Study material START

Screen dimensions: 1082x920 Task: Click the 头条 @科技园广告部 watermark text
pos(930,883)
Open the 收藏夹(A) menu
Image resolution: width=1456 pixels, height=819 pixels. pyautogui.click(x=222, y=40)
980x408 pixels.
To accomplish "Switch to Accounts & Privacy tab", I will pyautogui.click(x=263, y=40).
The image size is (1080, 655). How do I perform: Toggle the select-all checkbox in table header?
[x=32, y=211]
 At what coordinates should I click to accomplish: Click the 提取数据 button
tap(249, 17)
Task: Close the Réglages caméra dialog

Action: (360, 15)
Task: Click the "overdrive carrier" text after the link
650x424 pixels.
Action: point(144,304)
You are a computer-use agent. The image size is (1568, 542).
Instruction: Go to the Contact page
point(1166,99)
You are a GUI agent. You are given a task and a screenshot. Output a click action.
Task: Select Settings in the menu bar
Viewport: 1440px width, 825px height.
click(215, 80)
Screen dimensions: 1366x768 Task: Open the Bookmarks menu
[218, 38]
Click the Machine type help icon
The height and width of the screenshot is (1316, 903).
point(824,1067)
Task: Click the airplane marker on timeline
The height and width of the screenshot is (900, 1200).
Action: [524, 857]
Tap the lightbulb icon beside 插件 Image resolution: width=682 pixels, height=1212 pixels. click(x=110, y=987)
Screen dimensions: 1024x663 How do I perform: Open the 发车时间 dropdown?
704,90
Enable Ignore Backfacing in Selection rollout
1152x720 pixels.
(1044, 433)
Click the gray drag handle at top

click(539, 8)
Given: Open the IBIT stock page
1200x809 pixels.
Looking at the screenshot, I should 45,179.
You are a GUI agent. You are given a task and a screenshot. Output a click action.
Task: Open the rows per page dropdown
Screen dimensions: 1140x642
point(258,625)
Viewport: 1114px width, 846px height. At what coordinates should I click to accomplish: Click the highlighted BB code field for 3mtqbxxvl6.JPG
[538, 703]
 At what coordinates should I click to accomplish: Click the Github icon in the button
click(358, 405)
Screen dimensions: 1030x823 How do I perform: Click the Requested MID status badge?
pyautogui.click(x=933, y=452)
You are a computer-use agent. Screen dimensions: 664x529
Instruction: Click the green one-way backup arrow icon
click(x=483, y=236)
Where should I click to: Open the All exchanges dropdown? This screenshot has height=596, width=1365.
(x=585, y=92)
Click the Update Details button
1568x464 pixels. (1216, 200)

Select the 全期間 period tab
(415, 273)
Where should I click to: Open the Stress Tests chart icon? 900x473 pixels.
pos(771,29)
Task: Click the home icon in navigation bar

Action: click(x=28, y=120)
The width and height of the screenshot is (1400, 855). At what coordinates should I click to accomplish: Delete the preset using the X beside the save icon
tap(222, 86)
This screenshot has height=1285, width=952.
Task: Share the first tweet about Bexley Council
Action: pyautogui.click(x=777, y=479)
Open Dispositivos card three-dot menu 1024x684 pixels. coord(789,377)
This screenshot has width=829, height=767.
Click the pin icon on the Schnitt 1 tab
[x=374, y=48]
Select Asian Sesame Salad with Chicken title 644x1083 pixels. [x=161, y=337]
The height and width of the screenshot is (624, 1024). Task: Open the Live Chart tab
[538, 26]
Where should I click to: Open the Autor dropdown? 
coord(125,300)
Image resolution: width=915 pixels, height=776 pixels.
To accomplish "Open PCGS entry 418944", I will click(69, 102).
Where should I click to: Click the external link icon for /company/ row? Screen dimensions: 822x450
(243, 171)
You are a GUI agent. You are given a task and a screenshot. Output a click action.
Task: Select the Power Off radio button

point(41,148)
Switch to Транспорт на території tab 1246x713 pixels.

Study material END

Exactly reproduce every line of the data above.

Screen dimensions: 1082x920 Task: Click the 头条 @科技园广告部 watermark text
pos(930,883)
Open the 收藏夹(A) menu
Image resolution: width=1456 pixels, height=819 pixels. pyautogui.click(x=222, y=40)
980x408 pixels.
To accomplish "Switch to Accounts & Privacy tab", I will pyautogui.click(x=263, y=40).
The image size is (1080, 655). How do I perform: Toggle the select-all checkbox in table header?
[x=32, y=211]
 At what coordinates should I click to accomplish: Click the 提取数据 button
tap(249, 17)
Task: Close the Réglages caméra dialog

Action: (360, 15)
Task: Click the "overdrive carrier" text after the link
650x424 pixels.
Action: point(144,304)
You are a computer-use agent. The image size is (1568, 542).
Instruction: Go to the Contact page
point(1166,99)
You are a GUI agent. You are given a task and a screenshot. Output a click action.
Task: Select Settings in the menu bar
Viewport: 1440px width, 825px height.
click(215, 80)
Screen dimensions: 1366x768 Task: Open the Bookmarks menu
[218, 38]
Click the Machine type help icon
The height and width of the screenshot is (1316, 903).
point(824,1067)
Task: Click the airplane marker on timeline
The height and width of the screenshot is (900, 1200).
Action: [524, 857]
Tap the lightbulb icon beside 插件 Image resolution: width=682 pixels, height=1212 pixels. click(x=110, y=987)
Screen dimensions: 1024x663 How do I perform: Open the 发车时间 dropdown?
704,90
Enable Ignore Backfacing in Selection rollout
1152x720 pixels.
(1044, 433)
Click the gray drag handle at top

click(539, 8)
Given: Open the IBIT stock page
1200x809 pixels.
Looking at the screenshot, I should 45,179.
You are a GUI agent. You are given a task and a screenshot. Output a click action.
Task: Open the rows per page dropdown
Screen dimensions: 1140x642
point(258,625)
Viewport: 1114px width, 846px height. At what coordinates should I click to accomplish: Click the highlighted BB code field for 3mtqbxxvl6.JPG
[538, 703]
 At what coordinates should I click to accomplish: Click the Github icon in the button
click(358, 405)
Screen dimensions: 1030x823 How do I perform: Click the Requested MID status badge?
pyautogui.click(x=933, y=452)
You are a computer-use agent. Screen dimensions: 664x529
Instruction: Click the green one-way backup arrow icon
click(x=483, y=236)
Where should I click to: Open the All exchanges dropdown? This screenshot has height=596, width=1365.
(x=585, y=92)
Click the Update Details button
1568x464 pixels. (1216, 200)

Select the 全期間 period tab
(415, 273)
Where should I click to: Open the Stress Tests chart icon? 900x473 pixels.
pos(771,29)
Task: Click the home icon in navigation bar

Action: click(x=28, y=120)
The width and height of the screenshot is (1400, 855). At what coordinates should I click to accomplish: Delete the preset using the X beside the save icon
tap(222, 86)
This screenshot has height=1285, width=952.
Task: Share the first tweet about Bexley Council
Action: pyautogui.click(x=777, y=479)
Open Dispositivos card three-dot menu 1024x684 pixels. coord(789,377)
This screenshot has width=829, height=767.
Click the pin icon on the Schnitt 1 tab
[x=374, y=48]
Select Asian Sesame Salad with Chicken title 644x1083 pixels. [x=161, y=337]
The height and width of the screenshot is (624, 1024). Task: Open the Live Chart tab
[538, 26]
Where should I click to: Open the Autor dropdown? 
coord(125,300)
Image resolution: width=915 pixels, height=776 pixels.
To accomplish "Open PCGS entry 418944", I will click(69, 102).
Where should I click to: Click the external link icon for /company/ row? Screen dimensions: 822x450
(243, 171)
You are a GUI agent. You are given a task and a screenshot. Output a click action.
Task: Select the Power Off radio button

point(41,148)
Switch to Транспорт на території tab 1246x713 pixels.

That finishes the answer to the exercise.